Given the vague language of the new plan, it is clear that the guiding principle of “upholding party leadership” will be the fallback for officials for the time being. Where no concrete targets exist, central party and ministerial guidance will fill the voids in a more flexible and issue-specific manner.

Finally, the sequence of chapters and special projects in the 14th Five-Year Plan demonstrate the increased priority given to innovation and technology – these issues have moved to the very top of the document (marked red in Exhibit 6). While the old plan initiated the focus on technological innovation, the new one aims to solidify it (see table below on order of special projects).

Exhibit 6

Outlook – recalibration of objectives

The 14th Five-Year Plan is not a game changer, but a recommitment to existing objectives. Its focus on innovation and technological development is not new. But it comes with a new emphasis on systemic resilience – in particular, on a strong domestic economy, stable socio-economic development, and industry insulated against external risks to supply chains. Concrete rollout is vague in the plan, but in the coming months, policymakers in China will double down on support for the sectors and technologies outlined in the plan. The new development stage marks a period of self-strengthening, especially at a time in which the international outlook is full of challenges.

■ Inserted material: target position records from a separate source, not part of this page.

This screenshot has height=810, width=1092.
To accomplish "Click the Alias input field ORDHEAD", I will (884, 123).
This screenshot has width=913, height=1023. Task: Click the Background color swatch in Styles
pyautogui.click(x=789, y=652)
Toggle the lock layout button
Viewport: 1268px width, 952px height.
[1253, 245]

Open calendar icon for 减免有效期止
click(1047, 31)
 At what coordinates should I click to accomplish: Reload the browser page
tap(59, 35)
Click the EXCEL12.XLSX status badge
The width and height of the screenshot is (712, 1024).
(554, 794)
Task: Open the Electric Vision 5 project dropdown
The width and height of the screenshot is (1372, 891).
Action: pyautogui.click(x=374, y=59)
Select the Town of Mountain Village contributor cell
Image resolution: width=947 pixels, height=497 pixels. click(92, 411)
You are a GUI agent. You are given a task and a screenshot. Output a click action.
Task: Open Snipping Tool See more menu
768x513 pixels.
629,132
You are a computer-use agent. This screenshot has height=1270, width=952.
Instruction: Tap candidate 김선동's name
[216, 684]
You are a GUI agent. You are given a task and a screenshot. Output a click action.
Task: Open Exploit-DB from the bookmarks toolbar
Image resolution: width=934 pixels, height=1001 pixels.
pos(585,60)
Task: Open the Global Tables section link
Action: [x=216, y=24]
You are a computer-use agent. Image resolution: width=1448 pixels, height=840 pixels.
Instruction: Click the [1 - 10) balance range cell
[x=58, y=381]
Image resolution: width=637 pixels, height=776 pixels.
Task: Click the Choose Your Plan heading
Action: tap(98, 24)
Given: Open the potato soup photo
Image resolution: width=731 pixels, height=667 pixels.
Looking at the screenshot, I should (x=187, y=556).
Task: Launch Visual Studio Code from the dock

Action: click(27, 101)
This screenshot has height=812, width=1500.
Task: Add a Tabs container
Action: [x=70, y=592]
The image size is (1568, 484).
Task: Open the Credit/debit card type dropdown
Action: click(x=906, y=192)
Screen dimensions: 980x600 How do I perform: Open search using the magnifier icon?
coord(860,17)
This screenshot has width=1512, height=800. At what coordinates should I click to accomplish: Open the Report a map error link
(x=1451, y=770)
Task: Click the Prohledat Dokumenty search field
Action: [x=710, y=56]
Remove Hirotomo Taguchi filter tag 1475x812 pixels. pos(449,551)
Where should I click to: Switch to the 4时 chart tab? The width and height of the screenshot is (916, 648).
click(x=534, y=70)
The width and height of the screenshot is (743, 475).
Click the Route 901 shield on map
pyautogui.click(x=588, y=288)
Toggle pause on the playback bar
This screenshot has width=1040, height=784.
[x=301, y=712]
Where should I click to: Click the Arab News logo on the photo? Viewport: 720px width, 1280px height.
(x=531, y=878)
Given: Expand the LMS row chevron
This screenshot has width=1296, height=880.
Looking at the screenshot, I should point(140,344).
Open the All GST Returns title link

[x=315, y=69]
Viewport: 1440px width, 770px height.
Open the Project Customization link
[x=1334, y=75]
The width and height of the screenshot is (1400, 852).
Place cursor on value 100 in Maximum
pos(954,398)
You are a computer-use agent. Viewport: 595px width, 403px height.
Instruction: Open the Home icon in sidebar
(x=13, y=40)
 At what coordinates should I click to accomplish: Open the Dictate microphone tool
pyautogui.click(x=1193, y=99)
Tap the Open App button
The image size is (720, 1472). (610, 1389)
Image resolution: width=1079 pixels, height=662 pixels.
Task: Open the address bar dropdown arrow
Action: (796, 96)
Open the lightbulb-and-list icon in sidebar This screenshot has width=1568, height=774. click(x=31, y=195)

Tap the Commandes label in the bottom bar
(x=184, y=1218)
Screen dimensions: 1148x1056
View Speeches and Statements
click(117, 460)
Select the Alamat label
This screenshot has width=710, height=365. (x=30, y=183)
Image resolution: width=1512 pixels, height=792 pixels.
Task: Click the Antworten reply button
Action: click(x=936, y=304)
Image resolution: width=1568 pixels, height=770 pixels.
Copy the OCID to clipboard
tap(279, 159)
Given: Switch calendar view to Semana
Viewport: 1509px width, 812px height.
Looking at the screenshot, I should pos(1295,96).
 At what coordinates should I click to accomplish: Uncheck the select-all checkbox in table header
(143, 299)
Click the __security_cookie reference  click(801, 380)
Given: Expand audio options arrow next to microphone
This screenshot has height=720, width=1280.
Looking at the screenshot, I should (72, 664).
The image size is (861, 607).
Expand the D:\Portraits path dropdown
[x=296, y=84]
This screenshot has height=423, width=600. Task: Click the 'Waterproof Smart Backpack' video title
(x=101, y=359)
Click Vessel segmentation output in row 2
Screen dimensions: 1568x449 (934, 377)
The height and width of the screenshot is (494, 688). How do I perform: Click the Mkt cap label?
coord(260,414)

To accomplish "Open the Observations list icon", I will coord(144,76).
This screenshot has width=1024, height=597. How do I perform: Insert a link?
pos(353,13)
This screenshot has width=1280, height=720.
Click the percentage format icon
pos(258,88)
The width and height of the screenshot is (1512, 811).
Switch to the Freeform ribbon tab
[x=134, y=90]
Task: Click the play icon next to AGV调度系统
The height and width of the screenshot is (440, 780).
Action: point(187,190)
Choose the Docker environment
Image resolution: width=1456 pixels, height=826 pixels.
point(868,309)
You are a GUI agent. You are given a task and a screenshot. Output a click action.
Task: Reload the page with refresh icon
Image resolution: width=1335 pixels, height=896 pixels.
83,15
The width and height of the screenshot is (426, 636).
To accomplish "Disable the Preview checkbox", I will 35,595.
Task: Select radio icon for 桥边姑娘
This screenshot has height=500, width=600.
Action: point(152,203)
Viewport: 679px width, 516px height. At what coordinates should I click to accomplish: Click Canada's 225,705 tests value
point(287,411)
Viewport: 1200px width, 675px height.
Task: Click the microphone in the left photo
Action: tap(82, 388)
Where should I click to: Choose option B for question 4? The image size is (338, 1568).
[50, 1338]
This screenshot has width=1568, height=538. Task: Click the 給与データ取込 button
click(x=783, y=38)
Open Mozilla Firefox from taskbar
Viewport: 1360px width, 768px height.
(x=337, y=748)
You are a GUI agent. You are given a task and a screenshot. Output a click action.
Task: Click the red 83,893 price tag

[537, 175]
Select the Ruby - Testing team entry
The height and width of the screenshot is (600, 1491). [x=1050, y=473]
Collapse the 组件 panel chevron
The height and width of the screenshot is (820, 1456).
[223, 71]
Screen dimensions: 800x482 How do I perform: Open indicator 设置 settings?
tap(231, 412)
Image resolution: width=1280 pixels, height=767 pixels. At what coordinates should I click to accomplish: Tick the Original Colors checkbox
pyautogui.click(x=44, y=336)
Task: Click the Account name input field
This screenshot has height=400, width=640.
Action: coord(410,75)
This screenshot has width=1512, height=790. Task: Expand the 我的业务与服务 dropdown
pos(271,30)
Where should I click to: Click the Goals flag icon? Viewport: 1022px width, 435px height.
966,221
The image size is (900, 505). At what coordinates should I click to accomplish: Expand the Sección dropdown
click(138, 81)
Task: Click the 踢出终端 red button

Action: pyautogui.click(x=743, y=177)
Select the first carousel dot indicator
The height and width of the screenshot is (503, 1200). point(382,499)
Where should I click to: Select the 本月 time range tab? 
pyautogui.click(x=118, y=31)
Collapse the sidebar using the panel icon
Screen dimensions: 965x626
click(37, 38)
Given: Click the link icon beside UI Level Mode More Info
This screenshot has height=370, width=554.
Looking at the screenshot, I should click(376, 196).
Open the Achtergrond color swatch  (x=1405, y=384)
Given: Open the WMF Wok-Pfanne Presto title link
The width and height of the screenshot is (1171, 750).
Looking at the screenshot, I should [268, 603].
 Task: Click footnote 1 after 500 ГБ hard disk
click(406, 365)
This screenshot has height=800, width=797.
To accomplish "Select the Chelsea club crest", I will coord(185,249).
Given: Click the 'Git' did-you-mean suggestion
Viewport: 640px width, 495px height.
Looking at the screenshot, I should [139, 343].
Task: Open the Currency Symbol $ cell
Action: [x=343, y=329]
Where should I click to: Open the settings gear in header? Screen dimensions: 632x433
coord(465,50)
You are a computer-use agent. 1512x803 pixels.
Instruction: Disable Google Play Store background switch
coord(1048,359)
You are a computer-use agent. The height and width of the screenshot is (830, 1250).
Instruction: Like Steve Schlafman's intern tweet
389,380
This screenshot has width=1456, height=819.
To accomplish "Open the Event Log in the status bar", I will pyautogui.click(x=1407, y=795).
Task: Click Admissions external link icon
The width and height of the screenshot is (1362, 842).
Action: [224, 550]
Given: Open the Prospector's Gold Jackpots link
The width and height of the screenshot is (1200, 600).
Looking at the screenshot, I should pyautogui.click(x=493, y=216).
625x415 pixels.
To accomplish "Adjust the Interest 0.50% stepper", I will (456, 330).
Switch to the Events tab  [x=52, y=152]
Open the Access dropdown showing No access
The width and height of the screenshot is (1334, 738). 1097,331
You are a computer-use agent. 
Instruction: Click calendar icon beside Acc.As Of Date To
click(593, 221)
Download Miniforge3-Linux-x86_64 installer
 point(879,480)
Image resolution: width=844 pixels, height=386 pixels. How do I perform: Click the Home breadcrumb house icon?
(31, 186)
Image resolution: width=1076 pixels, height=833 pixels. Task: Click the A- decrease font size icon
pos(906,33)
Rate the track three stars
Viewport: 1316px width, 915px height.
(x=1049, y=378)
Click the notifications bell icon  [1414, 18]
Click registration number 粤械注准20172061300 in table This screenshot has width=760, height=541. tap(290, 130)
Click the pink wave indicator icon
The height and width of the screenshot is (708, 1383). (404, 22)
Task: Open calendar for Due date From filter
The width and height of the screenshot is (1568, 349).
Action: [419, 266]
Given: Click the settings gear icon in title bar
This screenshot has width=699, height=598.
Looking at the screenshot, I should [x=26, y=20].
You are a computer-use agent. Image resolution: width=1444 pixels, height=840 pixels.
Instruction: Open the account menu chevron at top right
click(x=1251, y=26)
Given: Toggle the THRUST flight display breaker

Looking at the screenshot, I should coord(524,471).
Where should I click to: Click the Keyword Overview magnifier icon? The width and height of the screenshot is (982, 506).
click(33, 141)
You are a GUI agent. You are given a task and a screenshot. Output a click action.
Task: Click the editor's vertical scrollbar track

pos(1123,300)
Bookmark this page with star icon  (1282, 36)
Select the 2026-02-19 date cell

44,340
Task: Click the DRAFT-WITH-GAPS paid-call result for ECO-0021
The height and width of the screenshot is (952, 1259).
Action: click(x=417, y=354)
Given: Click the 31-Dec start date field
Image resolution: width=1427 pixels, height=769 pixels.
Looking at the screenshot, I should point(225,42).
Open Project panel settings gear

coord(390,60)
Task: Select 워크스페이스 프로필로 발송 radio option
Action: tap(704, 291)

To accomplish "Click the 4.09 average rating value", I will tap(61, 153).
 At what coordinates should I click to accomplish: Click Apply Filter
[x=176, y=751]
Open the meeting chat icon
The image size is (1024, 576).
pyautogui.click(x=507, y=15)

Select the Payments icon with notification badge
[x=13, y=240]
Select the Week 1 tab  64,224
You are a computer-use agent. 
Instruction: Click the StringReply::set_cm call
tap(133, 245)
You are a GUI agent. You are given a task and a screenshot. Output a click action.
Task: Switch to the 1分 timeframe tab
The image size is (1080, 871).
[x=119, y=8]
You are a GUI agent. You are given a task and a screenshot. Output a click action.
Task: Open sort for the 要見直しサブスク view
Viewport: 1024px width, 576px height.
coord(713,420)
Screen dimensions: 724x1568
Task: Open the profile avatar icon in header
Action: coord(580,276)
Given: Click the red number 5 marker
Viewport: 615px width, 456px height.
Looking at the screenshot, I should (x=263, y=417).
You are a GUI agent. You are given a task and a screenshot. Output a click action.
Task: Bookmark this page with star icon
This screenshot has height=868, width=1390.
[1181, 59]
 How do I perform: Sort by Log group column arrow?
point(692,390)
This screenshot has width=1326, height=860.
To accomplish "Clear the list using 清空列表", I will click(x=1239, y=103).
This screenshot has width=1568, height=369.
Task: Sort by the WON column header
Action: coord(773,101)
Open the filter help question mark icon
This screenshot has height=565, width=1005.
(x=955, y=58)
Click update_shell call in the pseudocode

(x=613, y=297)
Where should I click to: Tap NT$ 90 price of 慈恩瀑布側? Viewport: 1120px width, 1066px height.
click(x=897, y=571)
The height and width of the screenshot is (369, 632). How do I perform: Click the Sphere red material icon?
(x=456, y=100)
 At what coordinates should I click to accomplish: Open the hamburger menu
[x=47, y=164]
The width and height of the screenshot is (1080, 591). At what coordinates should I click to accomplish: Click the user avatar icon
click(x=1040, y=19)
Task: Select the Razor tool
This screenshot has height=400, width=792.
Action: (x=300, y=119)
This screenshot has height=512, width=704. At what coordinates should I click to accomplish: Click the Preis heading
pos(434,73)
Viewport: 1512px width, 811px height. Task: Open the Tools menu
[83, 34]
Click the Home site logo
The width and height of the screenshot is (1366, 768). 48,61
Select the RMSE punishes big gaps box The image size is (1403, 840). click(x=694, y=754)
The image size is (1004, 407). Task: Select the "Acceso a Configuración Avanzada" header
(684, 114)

The 14th Five-Year Plan does not aim for economic decoupling. But it does aim to set the points so China can end its reliance on foreign resources and technology – and become the global leader in strategic emerging industries, frontier technology and science. Dependance on imported essential resources and key technology is perceived as a security issue, and more self-reliance seen as the path forward. The new plan will strengthen industrial policy and support for domestic sectors and technologies deemed essential to the national goal of becoming independent from strategic resources.